Google has said that it intercepted 18 million malware and phishing emails related to COVID-19 each day in the past week, representing nearly 20% of the “more than 100 million” phishing Gmail messages that Google says it typically blocks daily*. And this doesn’t include the 240 million coronavirus-related spam messages that its automated systems have filtered out every day.
In the past week, cybersecurity officials from both the U.S. and U.K. have cautioned that state-backed hackers and online criminals have been taking advantage of the COVID-19 crisis, which has led millions more people to work from home — often using their own devices on insecure networks. Google’s latest data seems to lend credence to these warnings.
With 1.5 billion users and 5 million paying businesses, Gmail is the most widely used email service in the world, making it a good barometer for the inherent risks associated with a sudden increase in home-working. Indeed, Google has given a glimpse into the types of messages that its machine learning systems are helping to block.
Bad actors are impersonating legitimate health bodies such as the World Health Organization (WHO), which — according to this message — wants people to donate in Bitcoin.
Similarly, malicious emails purporting to be from an employee’s “Admin Department” are trying to fool people into clicking spurious links.

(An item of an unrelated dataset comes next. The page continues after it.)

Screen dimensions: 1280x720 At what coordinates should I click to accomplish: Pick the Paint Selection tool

Others are pretending to be from government institutions, offering small businesses more information on applying for stimulus packages.

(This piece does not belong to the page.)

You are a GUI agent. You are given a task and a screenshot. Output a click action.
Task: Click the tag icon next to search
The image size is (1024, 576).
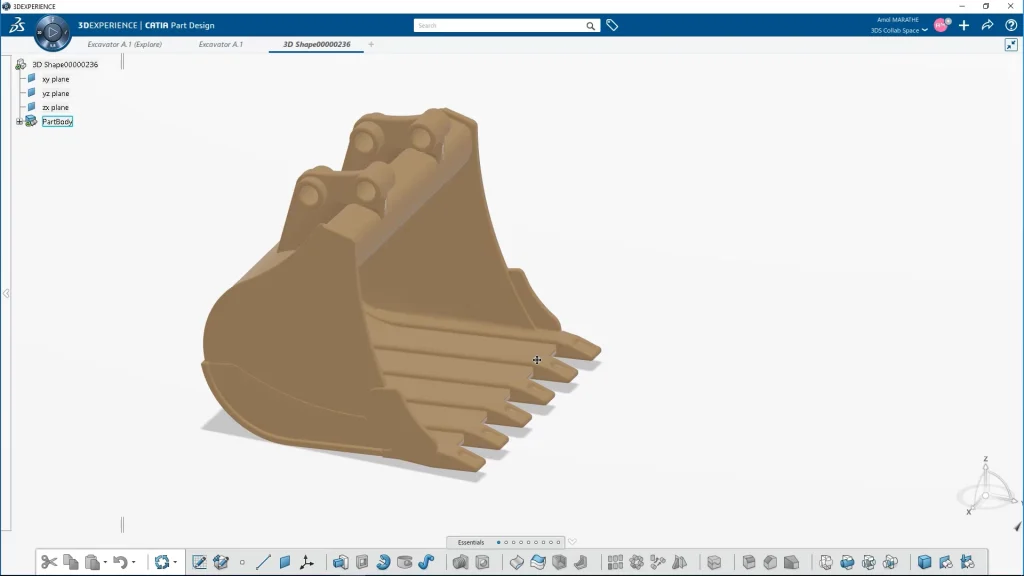click(612, 25)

Not all of the COVID-19 malware and phishing threats are new, and many are “existing malware campaigns that have simply been updated to exploit the heightened attention on COVID-19,” according to a Google blog post today.
Machine learning is pretty much pivotal to Google’s efforts to prevent malware, phishing, and other malicious emails from reaching users. Scammers often tweak and adapt their techniques to circumvent filters and capitalize on crises such as COVID-19; thus the technologies designed to prevent this have to adapt as well.
Earlier this year, Google detailed new “document scanners” that leverage deep learning to enhance its detection capabilities for threats contained inside attachments, which builds on its existing TensorFlow deep-learning models. Such capabilities are what enables Google to claim a 99.9% detection rate for all nefarious emails, when “63% of the malicious docs blocked by Gmail are different from day to day,” Google wrote.
*Updated to clarify that Google typically blocks “more than” 100 million phishing Gmail messages daily, though the figure may change on a day-to-day basis.